Ca fait 33 ans que les hommes qui ont des relations homosexuelles ne peuvent pas donner leur sang. L'année dernière, Marisol Touraine annonce la levée pour juillet 2016 de cette interdiction à condition... qu'ils aient été abstinents pendant un an (ou en langage juridique : "contre-indication de douze mois après le dernier rapport sexuel considéré" !

Ce qui en fait ricaner (jaune) certains :

Tandis que d'autres rebondissent sur les attentats du 13 novembre pour répondre à la fois à Marisol Touraine et à Robert Ménard et à ses twitts à la con.
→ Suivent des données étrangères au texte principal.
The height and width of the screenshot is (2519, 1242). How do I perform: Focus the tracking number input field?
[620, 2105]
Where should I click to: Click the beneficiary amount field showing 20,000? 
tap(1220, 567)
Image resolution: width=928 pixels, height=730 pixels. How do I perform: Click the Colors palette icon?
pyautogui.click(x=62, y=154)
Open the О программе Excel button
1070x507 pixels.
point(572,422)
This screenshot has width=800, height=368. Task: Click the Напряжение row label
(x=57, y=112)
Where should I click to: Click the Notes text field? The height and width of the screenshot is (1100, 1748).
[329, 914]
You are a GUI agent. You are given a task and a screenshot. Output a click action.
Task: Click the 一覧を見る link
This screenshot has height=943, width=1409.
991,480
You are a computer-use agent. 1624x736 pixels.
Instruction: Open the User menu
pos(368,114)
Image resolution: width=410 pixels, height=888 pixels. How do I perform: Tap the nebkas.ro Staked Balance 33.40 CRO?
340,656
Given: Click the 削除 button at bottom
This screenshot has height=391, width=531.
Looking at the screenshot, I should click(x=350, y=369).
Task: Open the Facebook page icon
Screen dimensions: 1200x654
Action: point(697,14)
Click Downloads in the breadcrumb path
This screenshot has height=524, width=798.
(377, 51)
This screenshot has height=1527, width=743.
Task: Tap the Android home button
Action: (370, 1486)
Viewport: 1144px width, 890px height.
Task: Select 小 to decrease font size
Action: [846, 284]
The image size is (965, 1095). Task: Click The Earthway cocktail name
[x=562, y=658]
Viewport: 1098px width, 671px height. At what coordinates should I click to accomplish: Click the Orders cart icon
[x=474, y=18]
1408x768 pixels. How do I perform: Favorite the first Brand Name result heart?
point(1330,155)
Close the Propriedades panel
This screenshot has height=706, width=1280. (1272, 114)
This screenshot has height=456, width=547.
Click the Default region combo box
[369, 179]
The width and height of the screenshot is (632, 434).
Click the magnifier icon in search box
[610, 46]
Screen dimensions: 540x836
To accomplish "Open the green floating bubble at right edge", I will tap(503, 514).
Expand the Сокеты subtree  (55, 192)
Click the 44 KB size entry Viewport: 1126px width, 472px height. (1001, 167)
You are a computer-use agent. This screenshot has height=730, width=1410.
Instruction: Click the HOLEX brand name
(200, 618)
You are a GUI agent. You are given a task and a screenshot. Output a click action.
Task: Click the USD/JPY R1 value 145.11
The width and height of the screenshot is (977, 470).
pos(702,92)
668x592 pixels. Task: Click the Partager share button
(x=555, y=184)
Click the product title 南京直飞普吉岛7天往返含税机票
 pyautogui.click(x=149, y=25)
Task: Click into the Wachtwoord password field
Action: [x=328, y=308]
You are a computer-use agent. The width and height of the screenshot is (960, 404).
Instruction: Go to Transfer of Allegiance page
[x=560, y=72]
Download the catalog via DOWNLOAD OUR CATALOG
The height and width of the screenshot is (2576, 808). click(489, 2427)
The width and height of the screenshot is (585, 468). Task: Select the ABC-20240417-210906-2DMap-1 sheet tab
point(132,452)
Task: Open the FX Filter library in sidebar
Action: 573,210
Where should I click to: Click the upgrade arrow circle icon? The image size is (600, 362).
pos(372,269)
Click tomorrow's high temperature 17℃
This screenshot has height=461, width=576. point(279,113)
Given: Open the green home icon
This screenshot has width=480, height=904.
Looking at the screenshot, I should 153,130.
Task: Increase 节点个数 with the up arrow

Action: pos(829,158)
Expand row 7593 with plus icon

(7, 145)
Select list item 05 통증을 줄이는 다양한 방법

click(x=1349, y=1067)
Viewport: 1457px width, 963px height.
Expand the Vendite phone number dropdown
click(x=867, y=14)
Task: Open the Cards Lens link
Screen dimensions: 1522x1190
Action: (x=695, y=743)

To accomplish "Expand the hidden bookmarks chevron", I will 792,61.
Je me permets de recopier la fin du post :

Et puis il y a eu le 13 novembre. Il faisait si doux. Il était encore si tôt dans le soir.
Le lendemain, les vivants ont répondu en masse à l’appel à donner leur sang. Dans les files d'attente devant les centres de transfusion sanguine, des gays et des bis sûrement, des gays et des bis qui peut-être même avaient fait l’amour avant de venir, pour se laver de la haine, par habitude, par égoïsme, pour oublier. Parce que quand un quartier pisse le sang, il y a un devoir de désobéissance. Parce qu’il n’y a pas d’individus polluants mais que des pratiques qui craignent : baiser sans capote, se piquer avec la seringue du voisin/de la voisine. Parce que même les enculés peuvent être des citoyens humanistes et responsables.
Devant toutes ces images, celles de ces files d’attente mais aussi celles de ces flaques de sang séchées à l’angle de ma rue, j’ai compris que les djihadistes de la veille étaient comme les Robert Ménard et les Marine le Pen et tous les maniaques de l’identité nationale : ils ont en horreur ces mondes où les sangs se mêlent comme les fleuves à l'embouchure des océans. Le sang de tous ces gens qui ce soir-là ne jouaient pas de la kalachnikov mais qui discutaient, buvaient, dînaient, écoutaient de la musique, dansaient, se retrouvaient, s’engueulaient à la Belle Equipe, au Petit Cambodge, au Carillon, au Bataclan. De tous ces gens mélangeant leurs fluides, pour certains fruits métisses d’amours sans frontières, tous ces gens qui se fichent pas mal de l’idéal d’un sang pur, l’idéal des nazis, le fantasme millénaire de toutes les pensées radicales et totalitaires. « Perdre la pureté de son sang suffit à détruire à jamais le bonheur intérieur et à terrasser l’homme. ». La citation est tirée de Mein Kampf, l’écrit de jeunesse de qui l’on sait.
Pour l’heure, tout ce beau monde a gagné : la France ferme ses frontières. Vous ne m'en voudrez pas alors si mes lèvres qui aiment tant manger, boire, embrasser, lécher, jacasser, sourire, gueuler ne se desserrent pas pour chanter La Marseillaise. Le sang impur, c’est toujours le sang de l’autre. Et la justification obscurantiste de toutes les atrocités qui ensanglantent l’humanité.